Biennale de Strassen
La fin de l’influence politique
La 12e Biennale d’art contemporain de Strassen n’est pas la copie de la précédente, en 2022, durant laquelle a éclaté l’affaire de plagiat du peintre Jeff Dieschburg. Plusieurs nouveautés ont été prises pour éviter le mélange des genres et des principes.

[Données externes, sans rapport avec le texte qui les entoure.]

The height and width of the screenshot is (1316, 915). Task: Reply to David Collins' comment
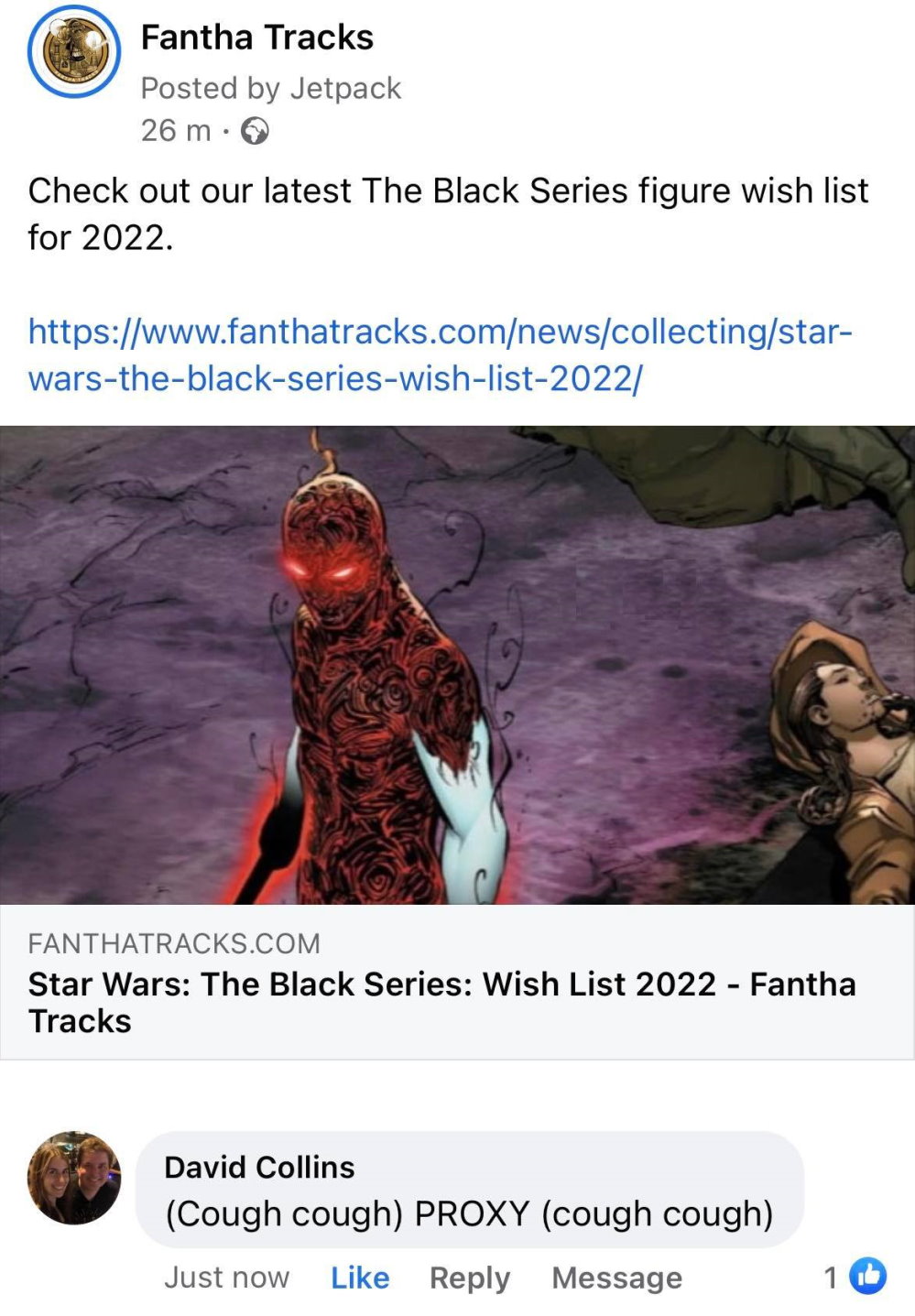[470, 1278]
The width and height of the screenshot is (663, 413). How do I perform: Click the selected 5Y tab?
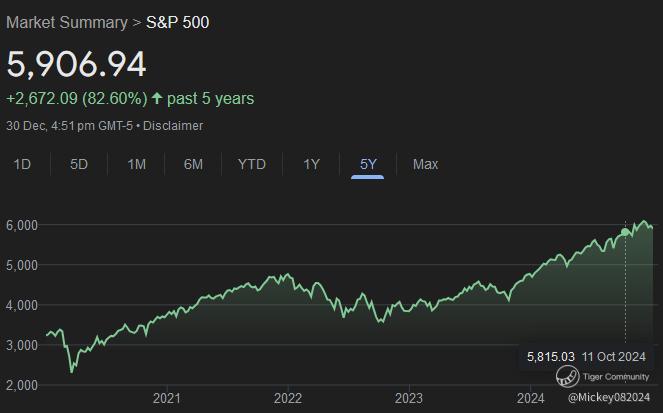[368, 164]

Daniel Mac Lloyd succède à Jeff Dieschburg pour le prix d’encouragement Photo: Commune de Strassen/Kary Barthelmey
A l’heure d’inaugurer sa 12e Biennale d’art contemporain, la commune de Strassen avait préparé un communiqué de presse au sujet de l’affaire de plagiat qui avait éclaté entre la photographe Jingna Zhang et le peintre Jeff Dieschburg, au beau milieu de la précédente édition, en 2022. Ce communiqué n’était étonnamment disponible qu’aux journalistes qui en feraient la demande. La commune pouvait toutefois difficilement espérer que ce ne soit pas le cas. Par une concordance des temps qui confine à la poisse, au matin de l’ouverture de la Biennale de Strassen – le 10 mai dernier –, les journaux du pays évoquaient la précédente édition de la Biennale d’art contemporain de Strassen. Le Luxemburger Wort arborait même en une ce jour-là une publicité de la commune pour la biennale et un commentaire sur le caractère inévitable de l’affaire de plagiat tranchée en défaveur du jeune peintre.